Ever wonder why hyperlinks in the World Wide Web (WWW) are unidirectional? Why are links not typed? Why are links many to one and not many to many? Why do browsers have the restrictions that they have today? Why is the web the way it is?

A lot of the answers to these questions are hidden somewhere deep in the web itself. Having come across several technical issues with the web, I began to wonder what the initial creators of the web perceived the web to be? What was running in the minds of the users when they came across the idea of the web?

I started tracing back into history to the very beginning of the WWW. That’s how I came across the ‘original proposal of the WWW‘.

So here are some of my notes on the paper:
(Content in italic are from the paper.)

Use cases for the WWW

The initial use-cases for the WWW were related to project management – communicating project ideas, storing technical details for retrieval later, finding out who wrote a piece of code, fetching all related documents for the current task. Most of the proposal revolves around the system to allow for multiuser hypertext access which is non-centralized and non-hierarchical.

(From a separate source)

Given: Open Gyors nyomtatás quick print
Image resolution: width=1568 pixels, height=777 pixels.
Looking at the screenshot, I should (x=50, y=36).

Relationship to relational databases

Linked information systems have entities and relationships. There are, however, many differences between such a system and an “Entity Relationship” database system. For one thing, the information stored in a linked system is largely comment for human readers. For another, nodes do not have strict types which define exactly what relationships they may have. Nodes of similar type do not all have to be stored in the same place.

What does this mean?
We do have entities and relationships, but there are no fixed rules. Entities don’t need to have types and any two entities can be related to each other. There is also no restriction on where the entities are stored.

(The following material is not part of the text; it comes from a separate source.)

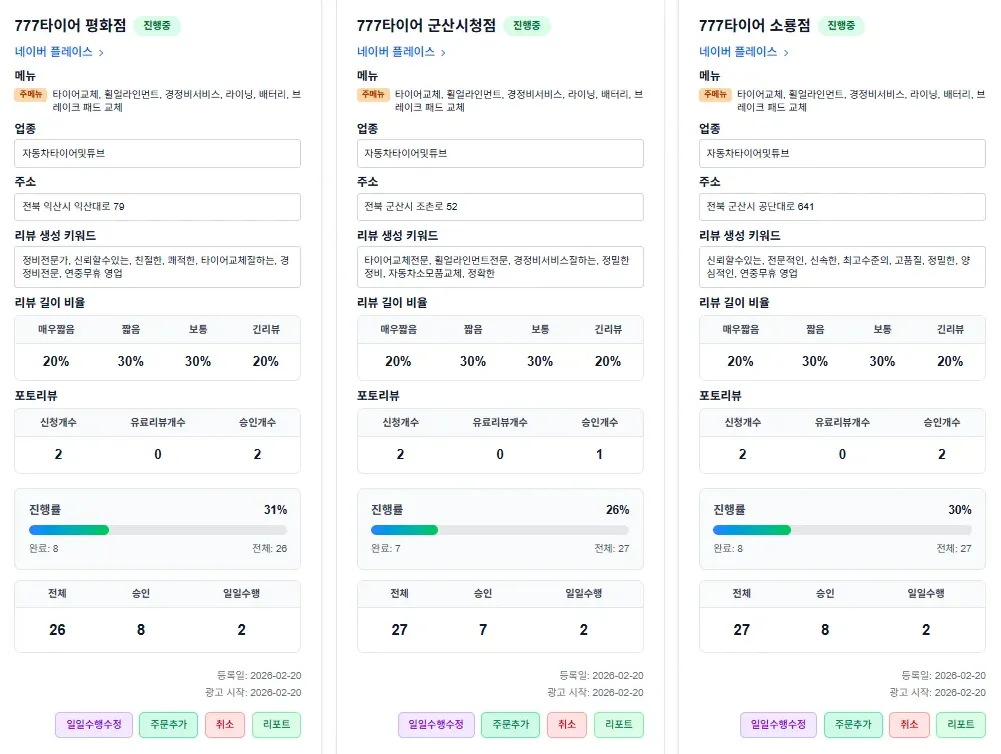Click 주문추가 button on 평화점 card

The key ideas around Hypertext were put down by Vanevar Bush in 1945 in the form of Memex. There were several attempts by people to implement Hypertext and also Hypermedia (linking images, video etc). Ted Nilson coined the word Hypertext in 1965 and subsequently also coined the term Hypermedia. The first implementation of Hypertext in some form seems to be from Doug Engelbart in 1968. The buzz around Hypertext picked up during the late 1980’s – there was a dedicated Usenet newsgroup, a bunch of conferences starting with Hypertext’87, several ACM papers, workshops etc. All this happened even before the WWW was born. There were several commercial products too, like Hypercard from Apple.

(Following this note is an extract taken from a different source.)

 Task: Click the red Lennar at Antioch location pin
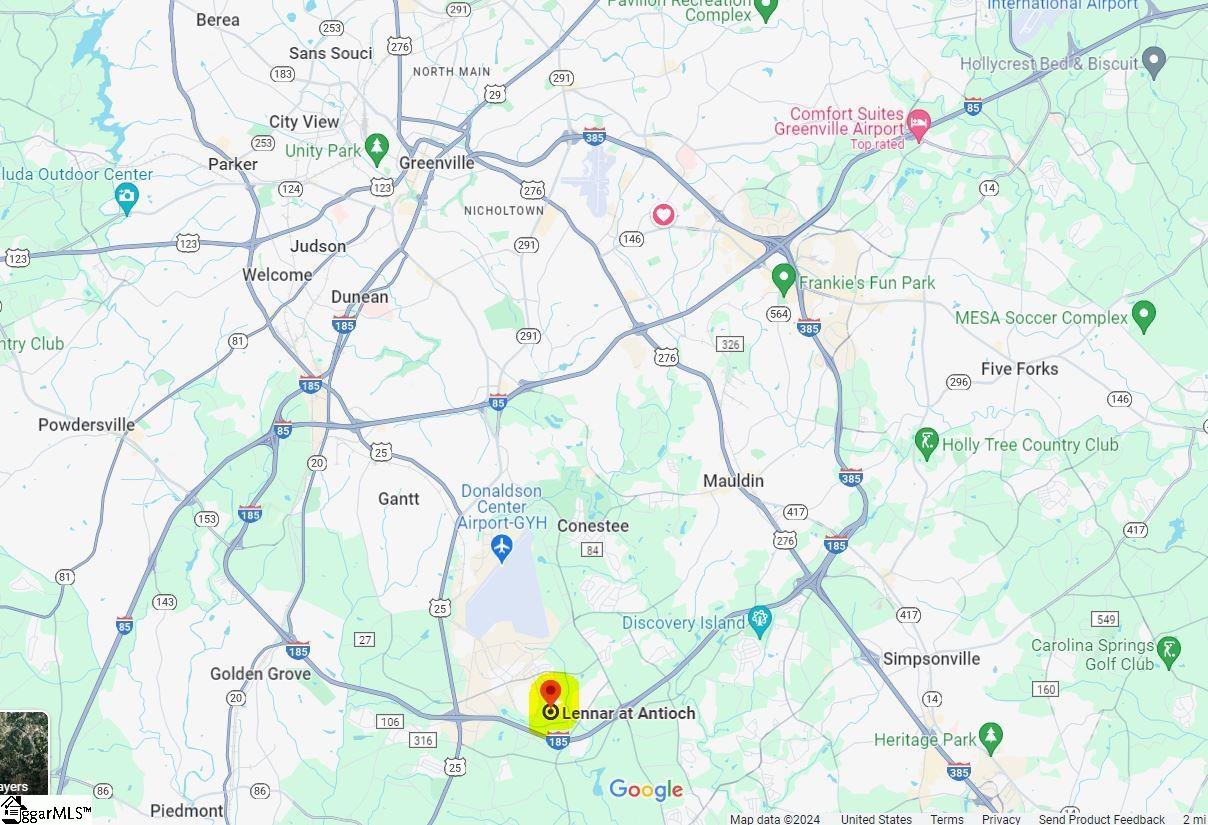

TimBL had also tried his hands at building a hypertext system, which he called Enquire. TimBL claims to have built it as early as 1980, although the first mention of Enquire seems to be in this proposal made in 1989.

When I started researching on Hypercard features, I realized one thing. These products are easily 20 years old. Technology has changed a lot in this time. It is really hard to imagine how many of these products looked like. Either the source is not available in its entirety or it is tough to compile. This reminds me of what Grady Booch said – about having an archive of source code similar to the archive of books, videos, music and web pages.

Anyway, the most important difference I see between Enquire and Hypercard is that Enquire was more of a ‘programmers playtool’, while Hypercard was targeted towards end-users.

So while Hypercard had ‘fancy graphics’, Enquire had typed links and was available for multi user access.

WWW requirements

About the requirements that TimBL put down for the WWW:
* Remote access across networks, Heterogeneity, Non-Centralisation – These are what are now taken for granted. The WWW is ubiquitous, it never breaks as a system, it can be accessed from just about any device that is Internet aware.
* Access to existing data – This was one of the reasons why the WWW became popular. It was easy to get existing data onto the web with minimal effort.
* Private links –
One must be able to add one’s own private links to and from public information. One must also be able to annotate links, as well as nodes, privately.
Frankly, I am not sure what TimBL means by private links ‘from’ public information.
* Bells and Whistles – Graphical access to the web was considered optional.
* Data analysis – This is one thing that has not taken off.
It is possible to search, for example, for anomalies such as undocumented software or divisions which contain no people. It is possible to generate lists of people or devices for other purposes, such as mailing lists of people to be informed of changes.
It is also possible to look at the topology of an organisation or a project, and draw conclusions about how it should be managed, and how it could evolve. This is particularly useful when the database becomes very large, and groups of projects, for example, so interwoven as to make it difficult to see the wood for the trees.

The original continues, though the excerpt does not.